A Presidência portuguesa da UE tem mandato para um novo tratado. Sonhamos já com um Tratado de Lisboa.
Porquê Tratado e não Constituição? Problema de palavras e de marketing? Talvez não só.
O documento reprovado pelos referendos francês e holandês pretendia instituir, por tratado, uma Constituição.
Mas o que é uma Constituição? Eis a chave da questão.
Substancialmente, é a lei que fixa, para um dado espaço, uma certa sociedade de cidadãos, num certo tempo, os grandes objectivos e valores comuns, a sua forma superior de governo, e pode ainda conter as “cabeças de capítulos” de algumas ou das principais leis. Formalmente, é a lei (sob a forma de código: estruturada, abrangente) de que dependem as demais, às quais todas as demais têm de obedecer: lei das leis.
Há dois tipos de Constituição, histórica e metodologicamente.
A Constituição existe e evolui naturalmente em qualquer comunidade. Todas as sociedades (mesmo as pré- e proto-históricas) tiveram e têm Constituição. As constituições não escritas, ou que, como a do Reino Unido, estão esparsas por vários documentos, adoptados ao longo dos séculos, também em parte fundadas no costume, foram as primeiras: dizem-se históricas, tradicionais, naturais.

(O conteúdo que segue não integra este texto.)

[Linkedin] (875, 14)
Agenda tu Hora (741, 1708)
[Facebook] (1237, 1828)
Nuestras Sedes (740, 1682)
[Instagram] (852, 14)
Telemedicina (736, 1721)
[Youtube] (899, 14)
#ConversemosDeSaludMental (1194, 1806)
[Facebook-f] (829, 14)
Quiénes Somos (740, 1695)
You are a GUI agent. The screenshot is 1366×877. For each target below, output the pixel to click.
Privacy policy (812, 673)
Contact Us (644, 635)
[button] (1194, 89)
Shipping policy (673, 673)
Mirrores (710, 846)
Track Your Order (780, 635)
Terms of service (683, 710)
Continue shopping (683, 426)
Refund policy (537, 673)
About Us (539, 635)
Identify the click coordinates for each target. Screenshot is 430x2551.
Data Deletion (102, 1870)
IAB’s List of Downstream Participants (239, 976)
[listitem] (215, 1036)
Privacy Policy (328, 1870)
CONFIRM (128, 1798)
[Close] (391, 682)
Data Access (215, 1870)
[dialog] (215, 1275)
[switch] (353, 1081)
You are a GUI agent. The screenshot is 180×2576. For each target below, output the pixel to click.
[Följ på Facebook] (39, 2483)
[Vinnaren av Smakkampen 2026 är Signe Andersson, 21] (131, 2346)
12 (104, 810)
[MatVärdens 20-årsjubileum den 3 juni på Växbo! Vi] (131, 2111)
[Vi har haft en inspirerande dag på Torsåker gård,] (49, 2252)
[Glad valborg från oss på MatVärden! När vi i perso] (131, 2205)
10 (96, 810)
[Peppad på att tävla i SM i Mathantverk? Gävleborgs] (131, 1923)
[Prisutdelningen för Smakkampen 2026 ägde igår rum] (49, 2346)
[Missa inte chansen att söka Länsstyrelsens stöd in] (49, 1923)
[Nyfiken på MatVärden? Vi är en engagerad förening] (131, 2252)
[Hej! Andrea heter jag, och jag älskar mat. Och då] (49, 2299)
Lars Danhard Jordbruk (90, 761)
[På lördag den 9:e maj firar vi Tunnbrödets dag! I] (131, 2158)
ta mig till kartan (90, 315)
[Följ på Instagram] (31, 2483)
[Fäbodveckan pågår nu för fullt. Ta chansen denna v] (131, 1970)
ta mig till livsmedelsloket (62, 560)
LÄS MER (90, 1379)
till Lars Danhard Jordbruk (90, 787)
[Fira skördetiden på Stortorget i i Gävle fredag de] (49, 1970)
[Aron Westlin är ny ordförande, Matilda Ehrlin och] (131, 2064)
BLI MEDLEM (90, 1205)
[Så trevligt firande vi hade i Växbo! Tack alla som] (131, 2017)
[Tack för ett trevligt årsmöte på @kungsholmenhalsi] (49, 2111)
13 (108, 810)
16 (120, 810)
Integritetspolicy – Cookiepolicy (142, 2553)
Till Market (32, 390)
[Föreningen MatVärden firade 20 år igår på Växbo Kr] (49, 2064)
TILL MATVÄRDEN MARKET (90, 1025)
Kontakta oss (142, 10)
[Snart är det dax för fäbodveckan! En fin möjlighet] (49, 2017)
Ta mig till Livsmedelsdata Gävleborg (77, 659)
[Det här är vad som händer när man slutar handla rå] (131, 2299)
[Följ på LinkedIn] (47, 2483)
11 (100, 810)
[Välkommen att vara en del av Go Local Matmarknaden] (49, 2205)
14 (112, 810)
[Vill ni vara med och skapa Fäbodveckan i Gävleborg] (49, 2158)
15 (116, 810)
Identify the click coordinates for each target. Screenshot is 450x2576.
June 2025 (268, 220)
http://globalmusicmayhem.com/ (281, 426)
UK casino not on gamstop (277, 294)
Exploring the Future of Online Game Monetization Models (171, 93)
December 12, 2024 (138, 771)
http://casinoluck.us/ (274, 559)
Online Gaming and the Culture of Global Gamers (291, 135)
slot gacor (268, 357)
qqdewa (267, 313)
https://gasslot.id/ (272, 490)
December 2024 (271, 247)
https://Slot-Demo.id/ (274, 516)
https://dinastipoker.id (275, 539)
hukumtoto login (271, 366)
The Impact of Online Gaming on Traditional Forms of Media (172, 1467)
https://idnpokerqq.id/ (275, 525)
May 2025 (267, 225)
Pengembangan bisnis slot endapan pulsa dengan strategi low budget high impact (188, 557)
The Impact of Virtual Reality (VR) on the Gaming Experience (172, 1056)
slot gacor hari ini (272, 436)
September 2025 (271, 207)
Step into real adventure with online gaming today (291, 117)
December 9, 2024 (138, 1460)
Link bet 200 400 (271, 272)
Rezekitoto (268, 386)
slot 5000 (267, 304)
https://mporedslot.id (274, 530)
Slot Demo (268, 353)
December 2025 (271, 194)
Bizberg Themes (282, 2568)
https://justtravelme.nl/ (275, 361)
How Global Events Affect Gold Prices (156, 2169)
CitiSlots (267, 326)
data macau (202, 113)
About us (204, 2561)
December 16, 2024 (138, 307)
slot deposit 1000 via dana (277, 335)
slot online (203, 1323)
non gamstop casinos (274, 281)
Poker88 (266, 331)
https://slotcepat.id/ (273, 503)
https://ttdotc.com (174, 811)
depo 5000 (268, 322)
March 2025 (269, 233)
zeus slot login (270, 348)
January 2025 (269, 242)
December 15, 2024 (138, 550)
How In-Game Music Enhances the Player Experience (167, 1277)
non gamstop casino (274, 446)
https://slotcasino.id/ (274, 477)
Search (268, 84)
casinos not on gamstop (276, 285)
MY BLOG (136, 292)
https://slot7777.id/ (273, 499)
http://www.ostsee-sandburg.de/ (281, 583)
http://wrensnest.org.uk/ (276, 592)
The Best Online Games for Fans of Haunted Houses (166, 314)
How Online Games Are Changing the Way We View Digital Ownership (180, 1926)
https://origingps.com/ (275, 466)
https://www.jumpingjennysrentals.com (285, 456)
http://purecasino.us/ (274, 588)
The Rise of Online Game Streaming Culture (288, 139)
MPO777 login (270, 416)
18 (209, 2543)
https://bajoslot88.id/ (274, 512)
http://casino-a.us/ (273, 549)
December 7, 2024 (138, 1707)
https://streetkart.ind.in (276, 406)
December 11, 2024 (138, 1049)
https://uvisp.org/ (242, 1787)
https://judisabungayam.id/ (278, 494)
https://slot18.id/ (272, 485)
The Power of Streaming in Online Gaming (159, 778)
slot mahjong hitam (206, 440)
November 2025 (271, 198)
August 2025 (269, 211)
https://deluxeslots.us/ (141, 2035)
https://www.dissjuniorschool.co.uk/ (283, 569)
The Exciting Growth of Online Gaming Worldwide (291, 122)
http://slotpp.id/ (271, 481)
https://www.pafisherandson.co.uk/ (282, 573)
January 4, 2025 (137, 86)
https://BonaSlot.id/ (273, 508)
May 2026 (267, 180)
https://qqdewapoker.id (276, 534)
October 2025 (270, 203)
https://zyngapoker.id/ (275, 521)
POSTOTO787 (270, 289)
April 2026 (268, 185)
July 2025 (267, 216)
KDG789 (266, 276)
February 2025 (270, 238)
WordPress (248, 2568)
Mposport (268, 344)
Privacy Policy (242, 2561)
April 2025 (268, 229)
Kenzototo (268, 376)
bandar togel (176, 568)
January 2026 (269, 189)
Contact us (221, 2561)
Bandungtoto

A União Europeia, nação de nações, comunidade de comunidades, tem, neste sentido natural, uma Constituição. Semelhante, no surgimento, à britânica: tinha que existir, porque havia uma comunidade política, e evoluiu por textos sucessivos.
Como os agentes históricos da União foram, desde os seus alvores, os Estados, e como a forma de os Estados acordarem entre si é, classicamente, o tratado (entre os particulares é o contrato), foi o tratado o método utilizado para aprofundar a integração europeia. Com ajuda jurídica dos tribunais.
Já a segunda forma de Constituição tem outra história. Ela deriva, como dizia o nosso Almeida Garrett (em sintonia com os preâmbulos das primeiras constituições codificadas francesa, espanhola e portuguesa) de uma perversão a que estão sujeitas as Constituições naturais, históricas: o desprezo ou esquecimento, pelos poderes, dos direitos das pessoas. Foi o que aconteceu com o absolutismo e o despotismo esclarecido, contra que se levantaram as revoluções constitucionais dos sécs. XVII e XVIII.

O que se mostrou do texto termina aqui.